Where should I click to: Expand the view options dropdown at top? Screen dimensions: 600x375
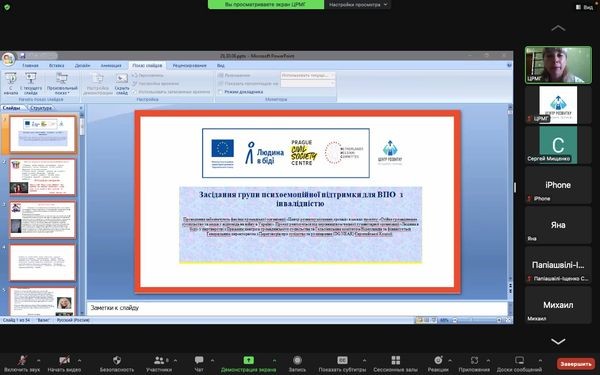(357, 5)
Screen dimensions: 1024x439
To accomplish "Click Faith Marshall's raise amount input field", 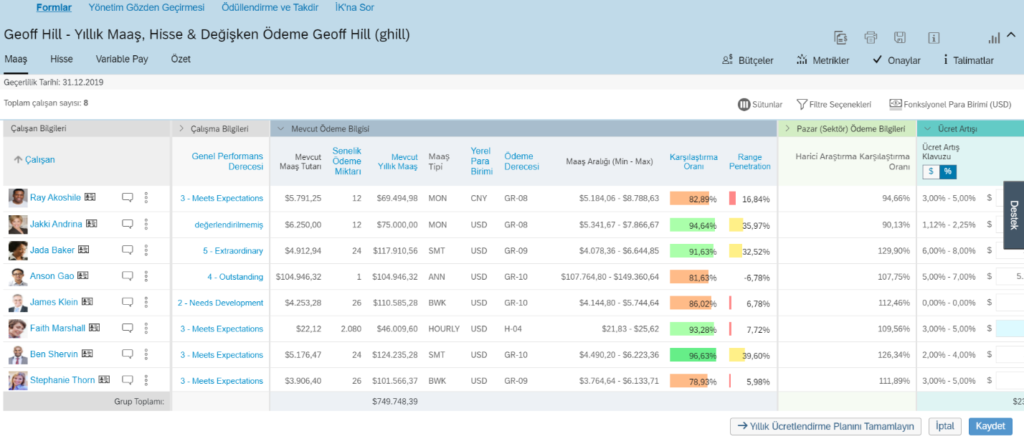I will point(1008,328).
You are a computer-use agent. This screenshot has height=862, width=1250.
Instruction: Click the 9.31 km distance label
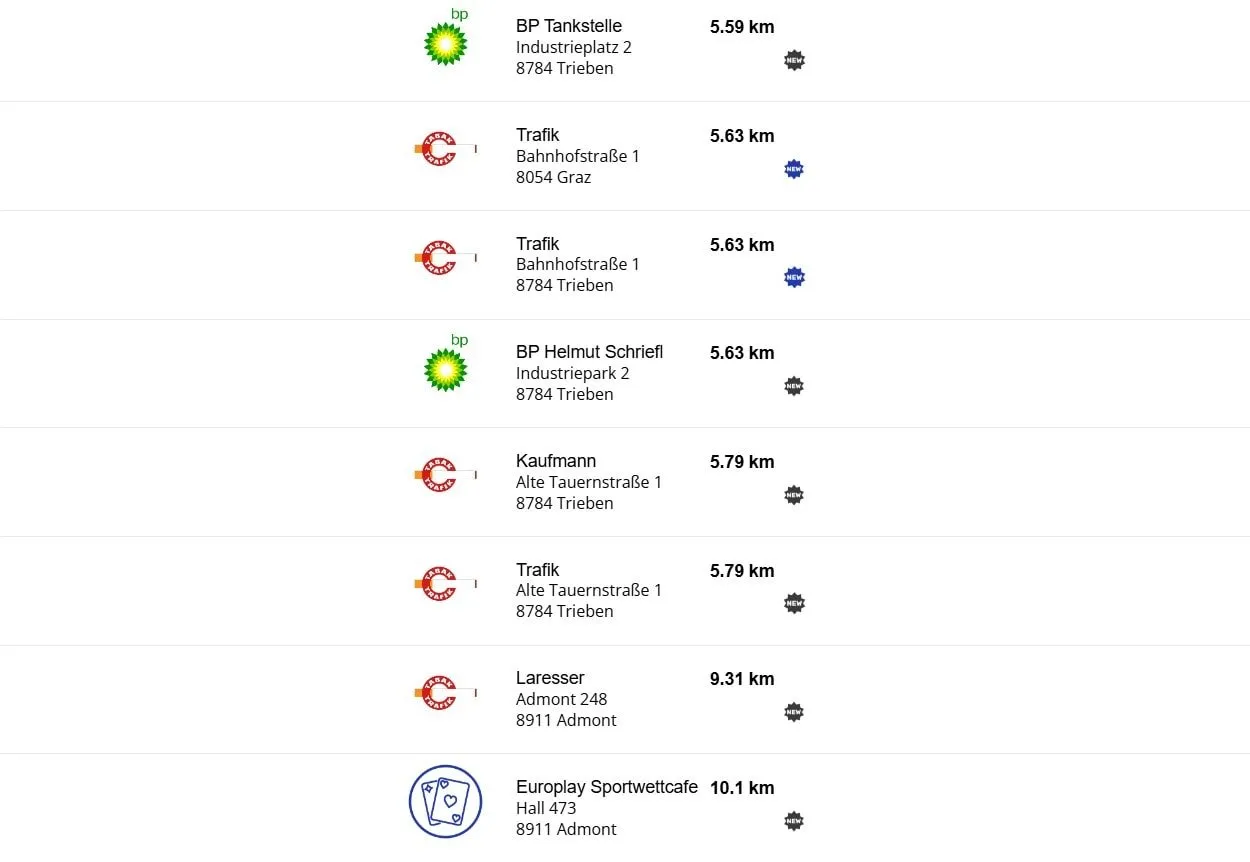tap(742, 679)
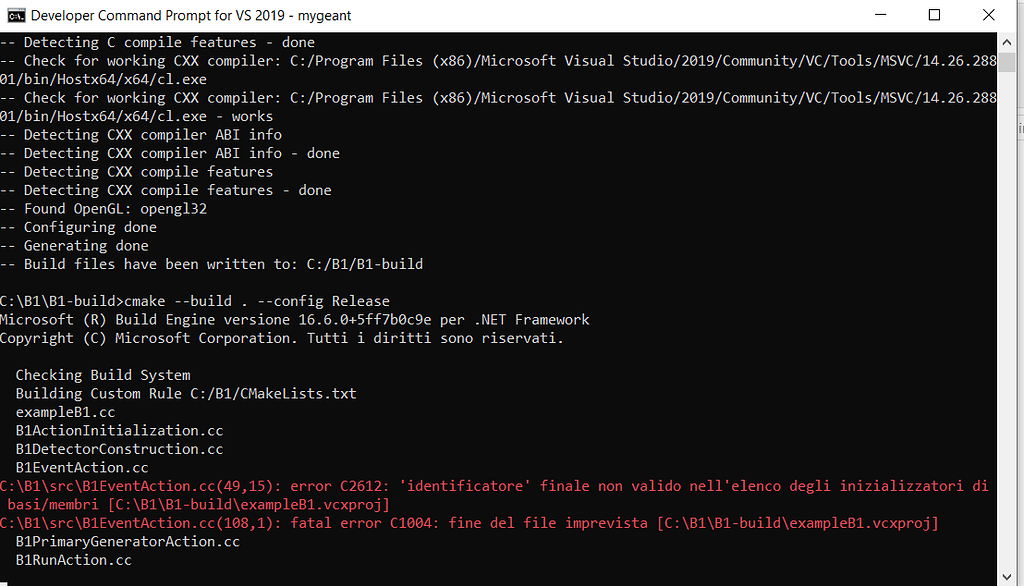Screen dimensions: 1024x586
Task: Click the B1RunAction.cc output line
Action: point(73,559)
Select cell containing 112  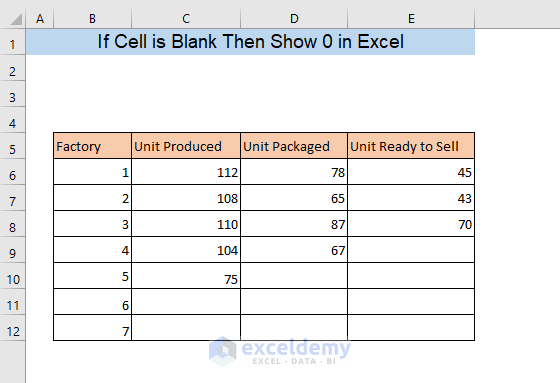click(x=186, y=172)
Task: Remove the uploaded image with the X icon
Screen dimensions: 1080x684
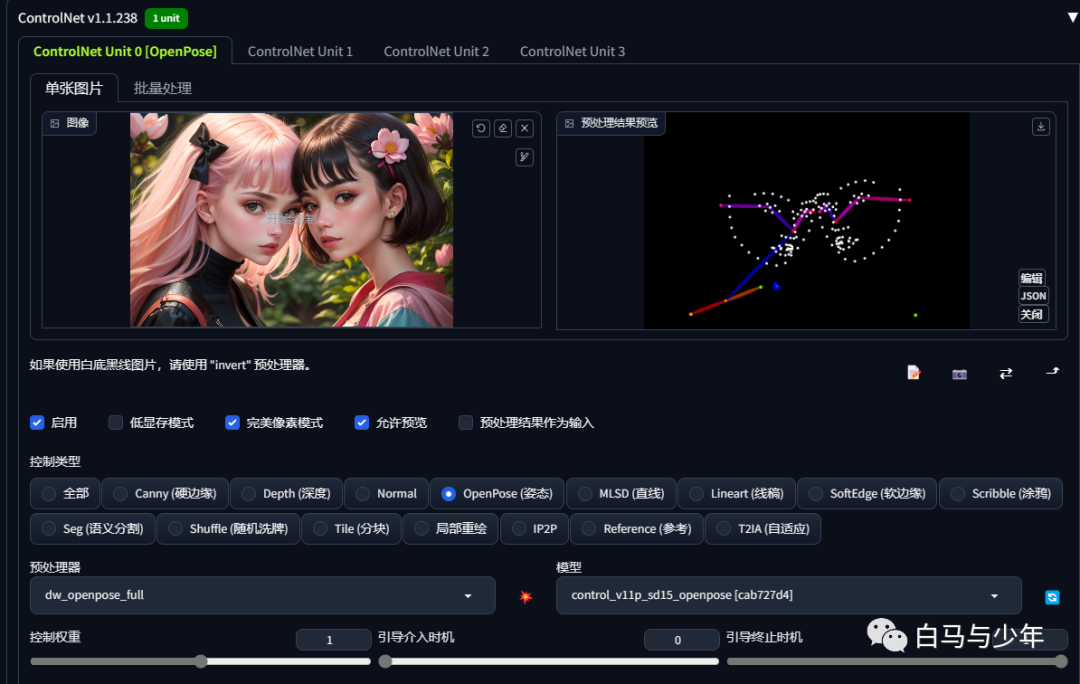Action: 525,128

________________________

> **Problem to solve**
With the line containing "Task: Remove the" as the first line and the last line of the listing as the final one, reproduce that span exactly, without pictures.

> **Output of the exercise**
Task: Remove the uploaded image with the X icon
Screen dimensions: 1080x684
Action: 525,128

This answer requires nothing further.